In the era of hyperpolitics, the best ways to actually cut through everyone’s strongly-held beliefs is through interactive illustrations of phenomena that affect society. Here are some good examples of games that help citizens better understand our world.
Topics: gerrymandering, budget balancing, racial profiling and gentrification
From a great blog on visualization (flowingdata.com) comes a game where you have to redistrict states according to rules that get ever more difficult. The fourth challenge – a grid of nine voting circles that you must split into three districts – gives a clear indication that regardless of who is in the majority, it’s how you draw the lines that determines who wields the power.
This includes the power to draw new districts that further consolidate power with one side. America is alone among democratic nations in allowing politicians to decide how voters will be segregated – in their favor. Everyone else relies on independent panels, courts, or statistics.
Balancing the budget
Think you can do a better job of balancing the federal budget? So does the New York Times. It’s as simple as checking the boxes next to cuts you would make, and seeing how many cuts it takes to get there.

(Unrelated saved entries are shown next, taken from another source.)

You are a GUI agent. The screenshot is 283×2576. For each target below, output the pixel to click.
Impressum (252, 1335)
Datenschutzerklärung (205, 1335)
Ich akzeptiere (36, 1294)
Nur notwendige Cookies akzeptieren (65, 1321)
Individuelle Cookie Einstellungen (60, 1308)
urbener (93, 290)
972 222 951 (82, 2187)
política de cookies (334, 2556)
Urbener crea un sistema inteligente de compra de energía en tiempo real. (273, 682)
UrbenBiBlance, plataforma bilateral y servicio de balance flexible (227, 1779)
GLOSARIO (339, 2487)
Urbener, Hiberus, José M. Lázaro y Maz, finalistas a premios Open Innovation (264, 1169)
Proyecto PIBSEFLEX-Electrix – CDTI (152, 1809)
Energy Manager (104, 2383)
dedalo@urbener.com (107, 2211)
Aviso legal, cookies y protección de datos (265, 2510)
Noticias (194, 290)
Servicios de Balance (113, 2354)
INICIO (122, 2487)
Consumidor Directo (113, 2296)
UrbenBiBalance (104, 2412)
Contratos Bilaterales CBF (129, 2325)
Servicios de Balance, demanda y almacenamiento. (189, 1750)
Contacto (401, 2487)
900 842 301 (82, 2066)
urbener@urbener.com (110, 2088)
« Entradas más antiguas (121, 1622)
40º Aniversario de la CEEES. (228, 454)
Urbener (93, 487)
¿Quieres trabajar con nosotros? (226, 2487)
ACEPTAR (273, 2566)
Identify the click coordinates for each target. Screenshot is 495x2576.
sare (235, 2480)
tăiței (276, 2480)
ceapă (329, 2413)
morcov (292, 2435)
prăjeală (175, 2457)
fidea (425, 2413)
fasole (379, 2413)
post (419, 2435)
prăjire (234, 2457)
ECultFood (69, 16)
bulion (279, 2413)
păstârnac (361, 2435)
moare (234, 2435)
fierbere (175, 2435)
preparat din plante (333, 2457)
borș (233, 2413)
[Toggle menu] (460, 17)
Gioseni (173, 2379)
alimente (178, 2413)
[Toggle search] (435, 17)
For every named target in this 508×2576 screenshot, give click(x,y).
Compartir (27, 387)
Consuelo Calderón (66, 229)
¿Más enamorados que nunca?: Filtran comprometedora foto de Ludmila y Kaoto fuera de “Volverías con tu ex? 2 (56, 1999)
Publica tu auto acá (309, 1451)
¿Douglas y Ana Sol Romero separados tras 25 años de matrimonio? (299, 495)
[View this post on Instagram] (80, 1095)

My complaint: cutting military spending in half (from $824 billion to $412 billion) has 10X the effectiveness of cuts to all other programs listed, and about 2X the power of any cuts to entitlements that are listed. Why is this not even a consideration? It would still mean we spent considerably more than any rival country on the planet.
PBS published a game where you get to sort people into races. Interesting fact: Until the 1960s, this is exactly how census takers assigned races to people.
Gentrification is when a richer dominant group displaces poorer minority groups in a neighborhood. It’s the effect of many forces, and the driving economic pressure comes from rapidly rising property taxes on the homeowners already there, as I explain in my book. In the parable of the polygons game you can see how new neighbors moving in and out also affect the makeup of neighborhoods. People prefer to be around other people like themselves, and the system effect of this preference self-segregates society.
Because only unhappy squares or triangles will move, you’re limited in your solutions. All solutions create a divided map.
These are just four important forces changing society today that most people don’t fully grok. Each is made much clearer through games and puzzles. If we want to change how people think, we need to embrace this as a tactic, instead of relying on words and reason. Games get people into a different mindset where the lesson can penetrate through the political filters that prevent us all from seeing a different way to solve difficult problems.